> DESCRIPTION OF THE TASK:
Transcribe only the lines from the one containing "Viewport: 1400px width, 853px" through the final line of the entries below, exactly, and exclude the pictures.

Dataset entries
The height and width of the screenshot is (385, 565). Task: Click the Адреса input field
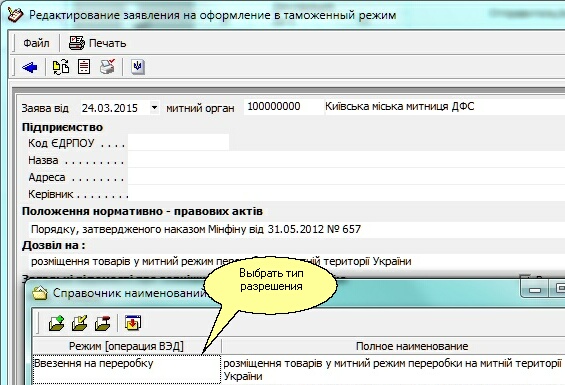346,177
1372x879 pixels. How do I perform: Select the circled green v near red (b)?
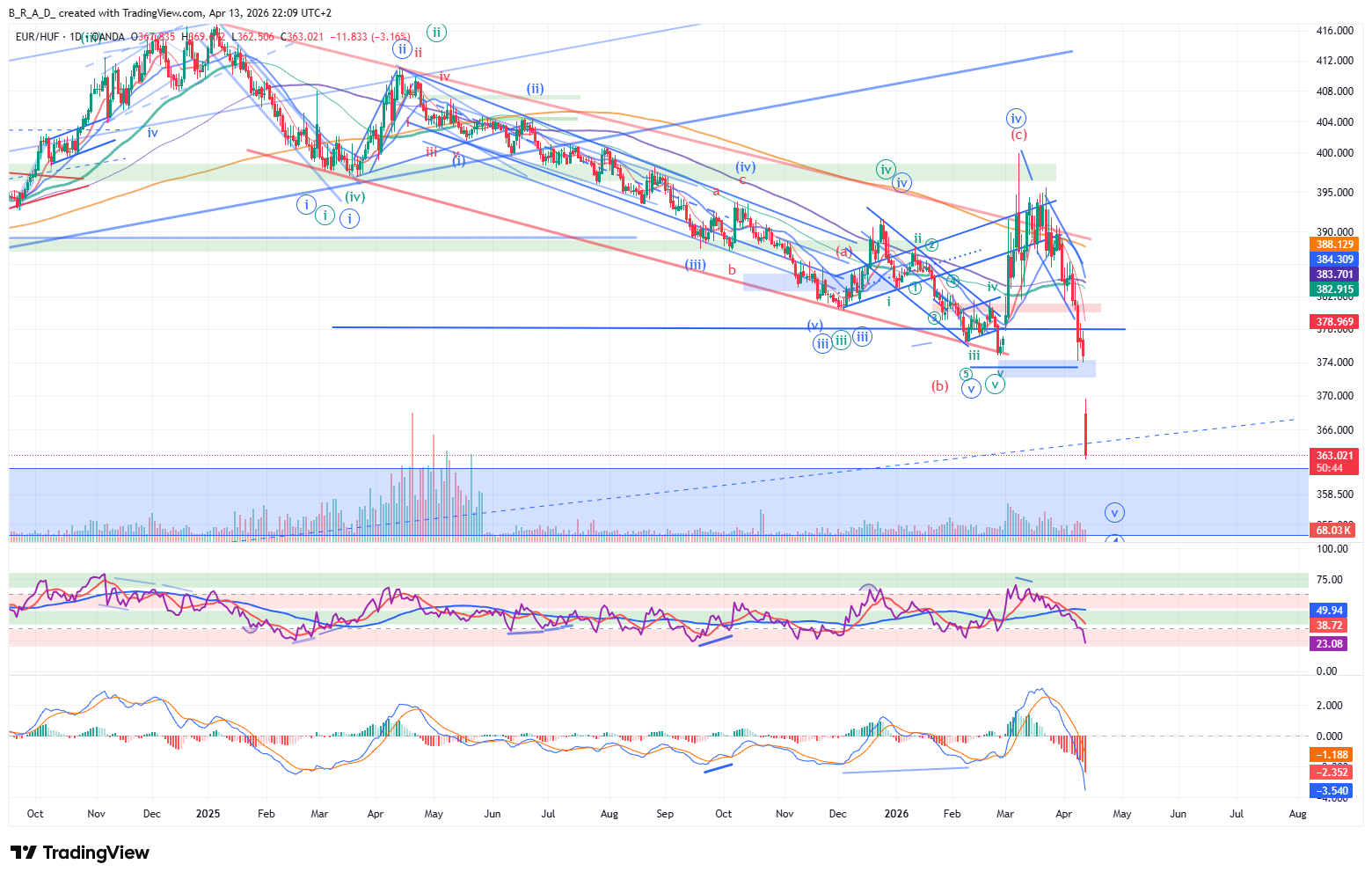pos(995,384)
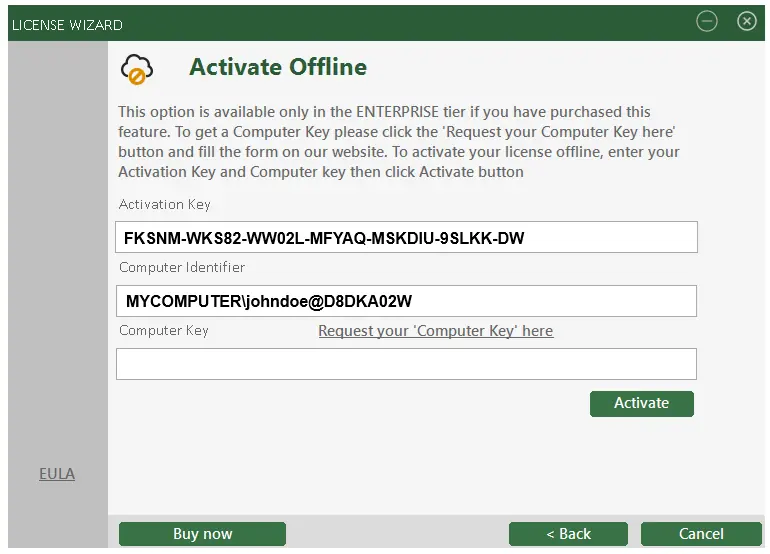
Task: Click the Computer Key label
Action: 164,331
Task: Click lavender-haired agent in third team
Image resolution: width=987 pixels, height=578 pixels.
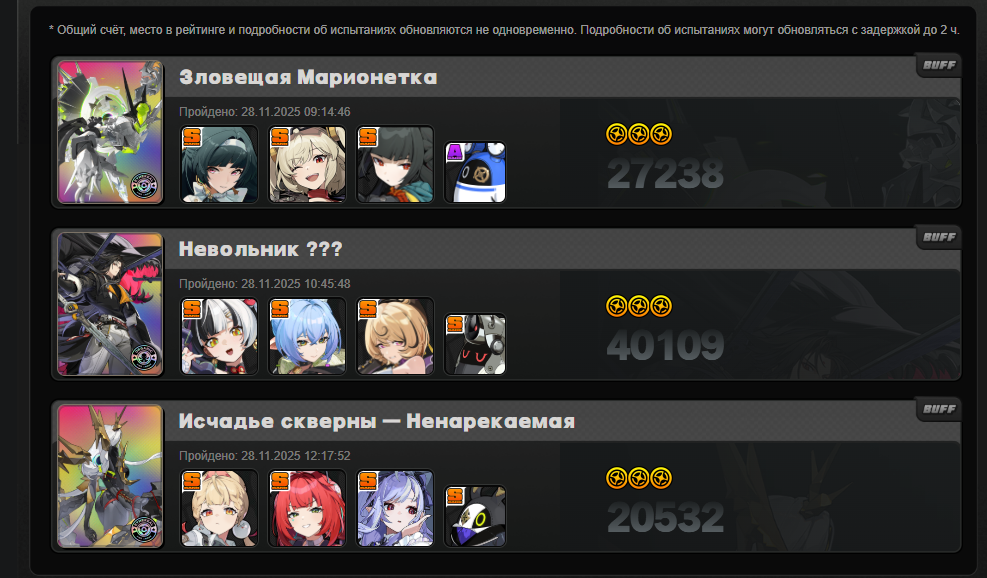Action: (x=395, y=508)
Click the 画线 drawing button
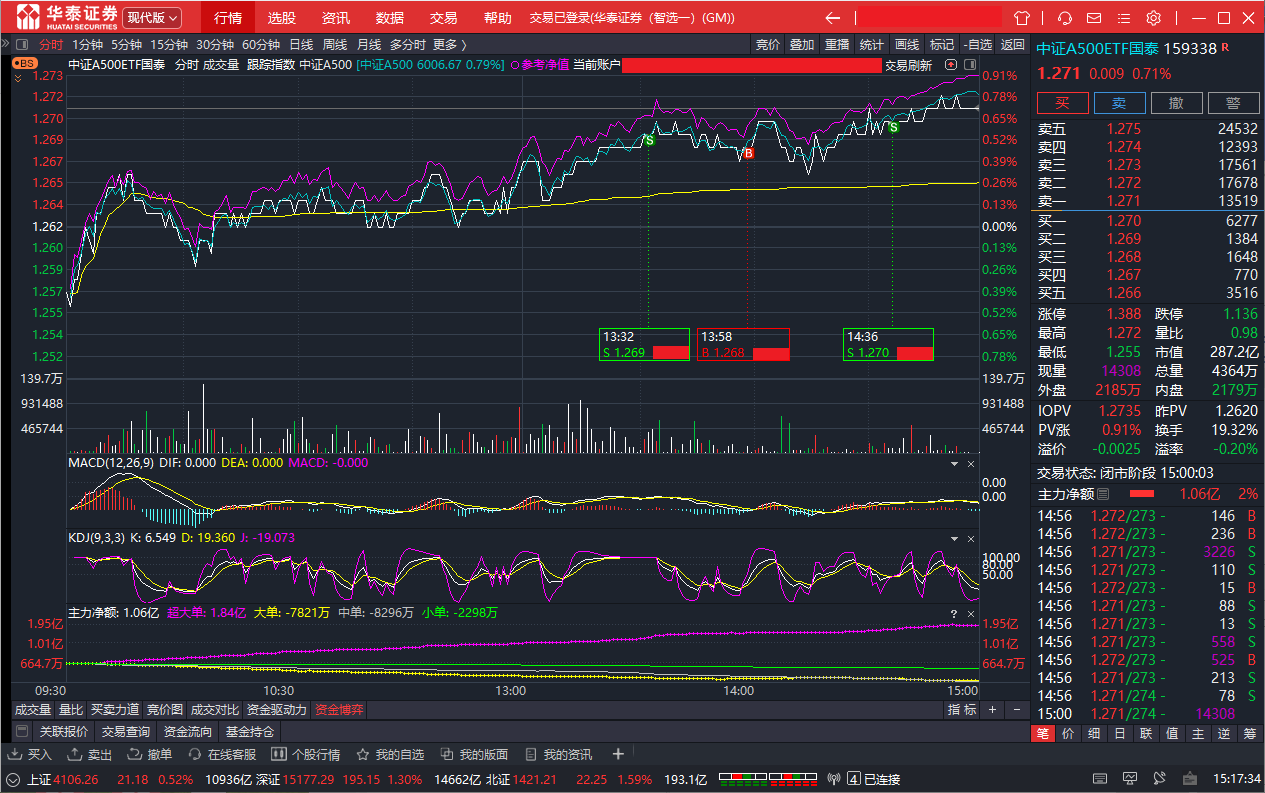The height and width of the screenshot is (793, 1265). [x=907, y=44]
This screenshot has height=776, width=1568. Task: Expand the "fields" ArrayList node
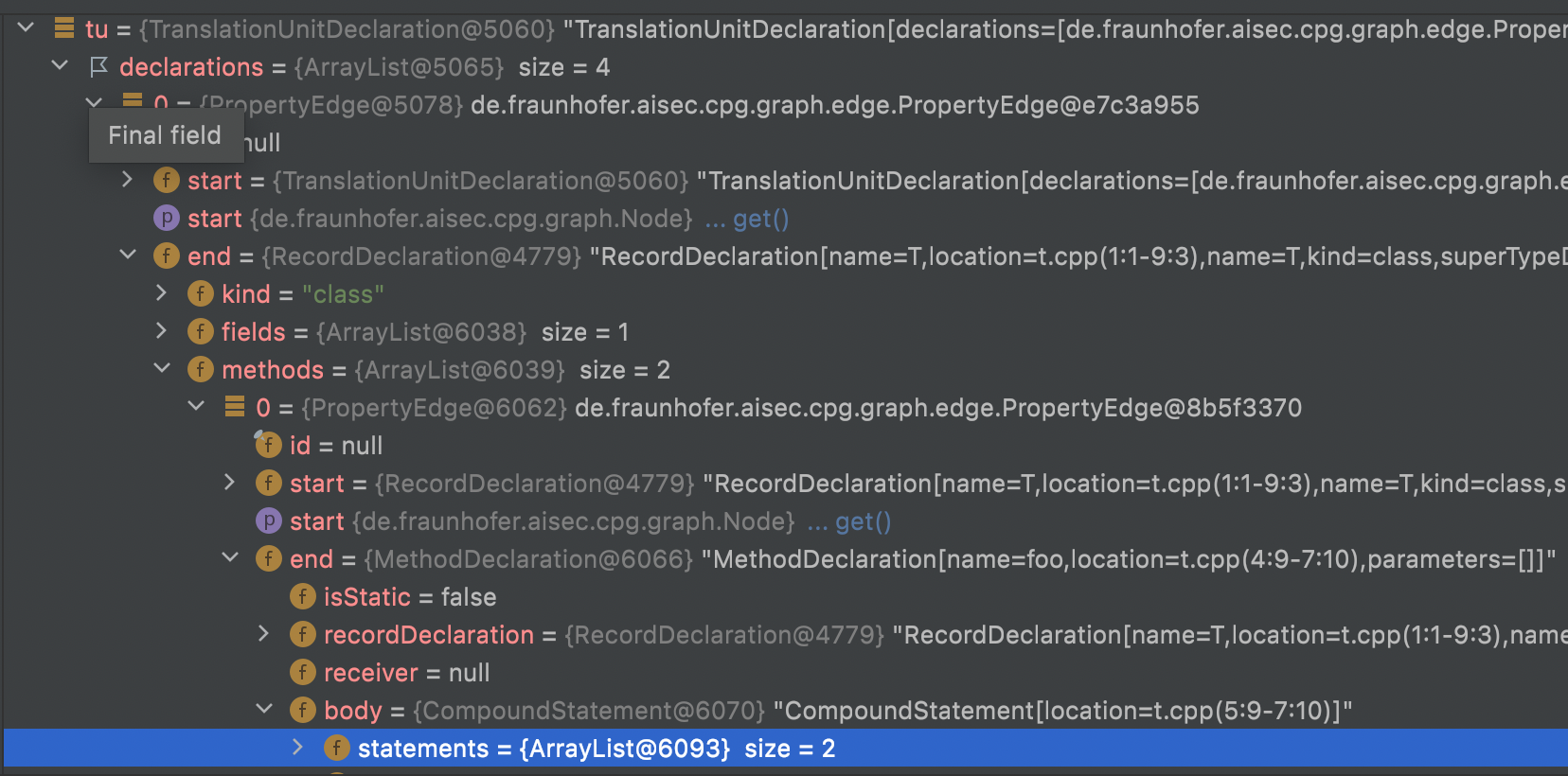pos(162,331)
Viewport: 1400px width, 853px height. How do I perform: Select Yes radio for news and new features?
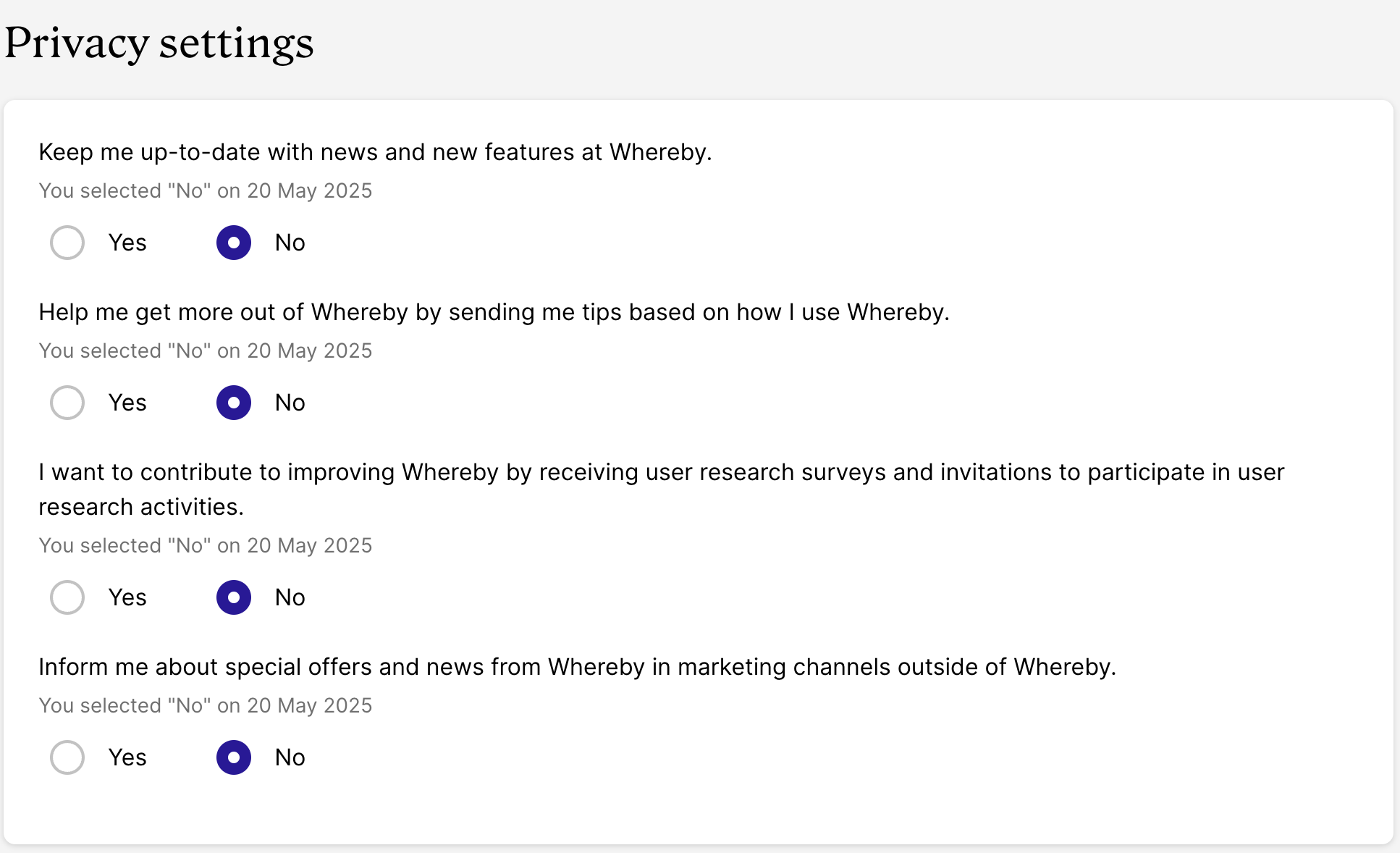pyautogui.click(x=67, y=243)
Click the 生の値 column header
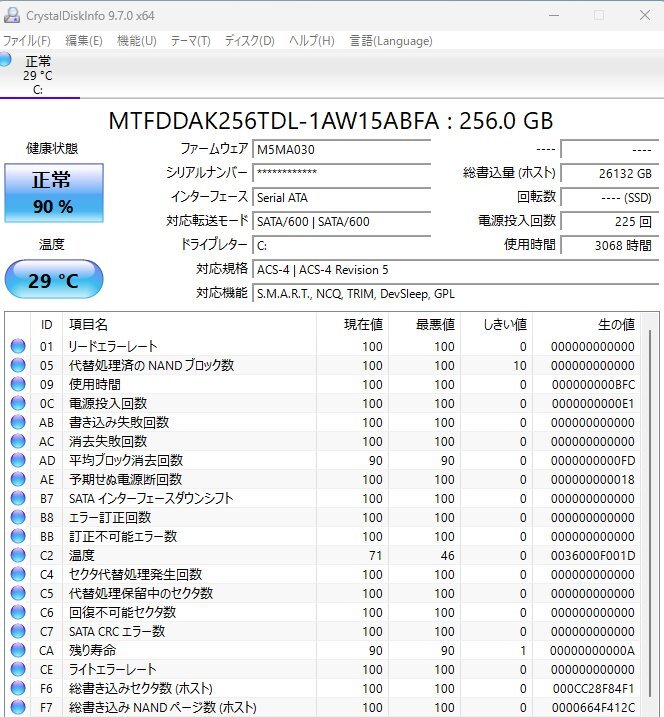Image resolution: width=664 pixels, height=717 pixels. (x=615, y=324)
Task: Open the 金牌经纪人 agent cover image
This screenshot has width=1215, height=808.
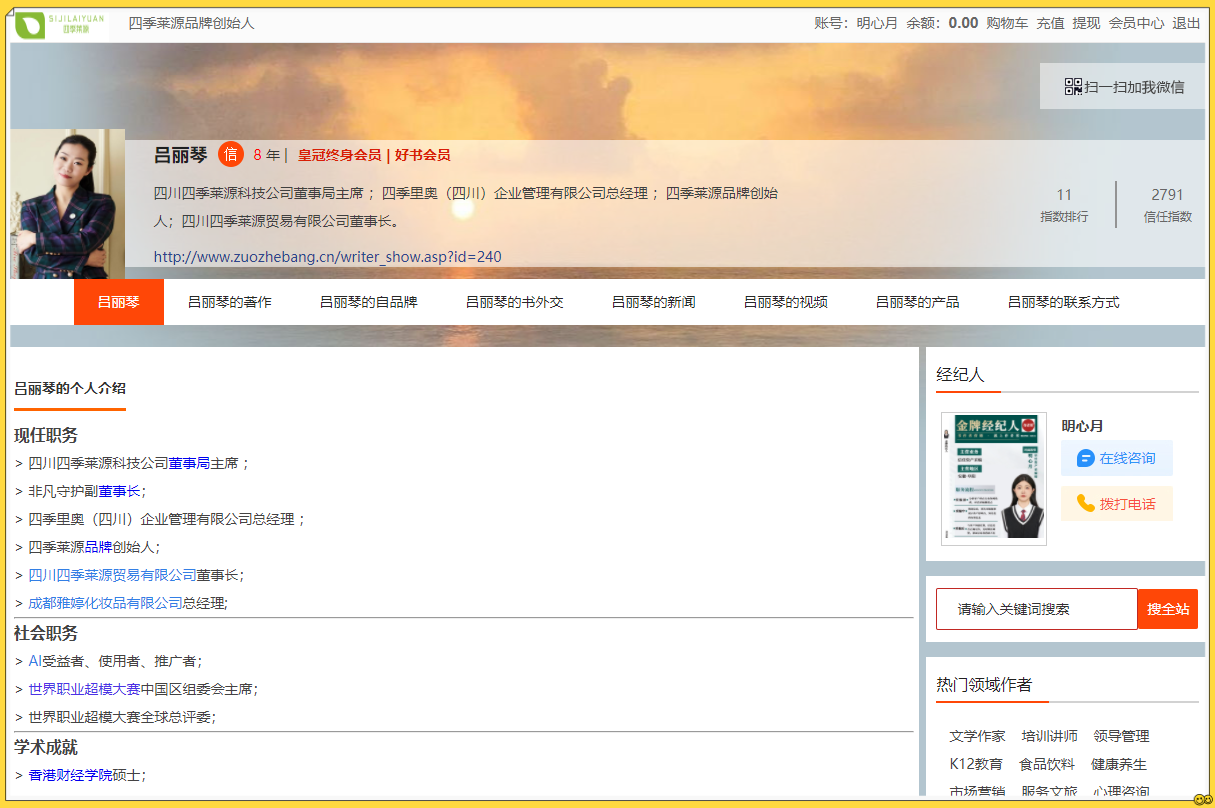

> YOUR RESPONSE:
Viewport: 1400px width, 853px height. How do I perform: Select Yes radio for news and new features?
pyautogui.click(x=67, y=243)
Click the 生の値 column header
Image resolution: width=664 pixels, height=717 pixels. (x=615, y=324)
Task: Open the 金牌经纪人 agent cover image
This screenshot has width=1215, height=808.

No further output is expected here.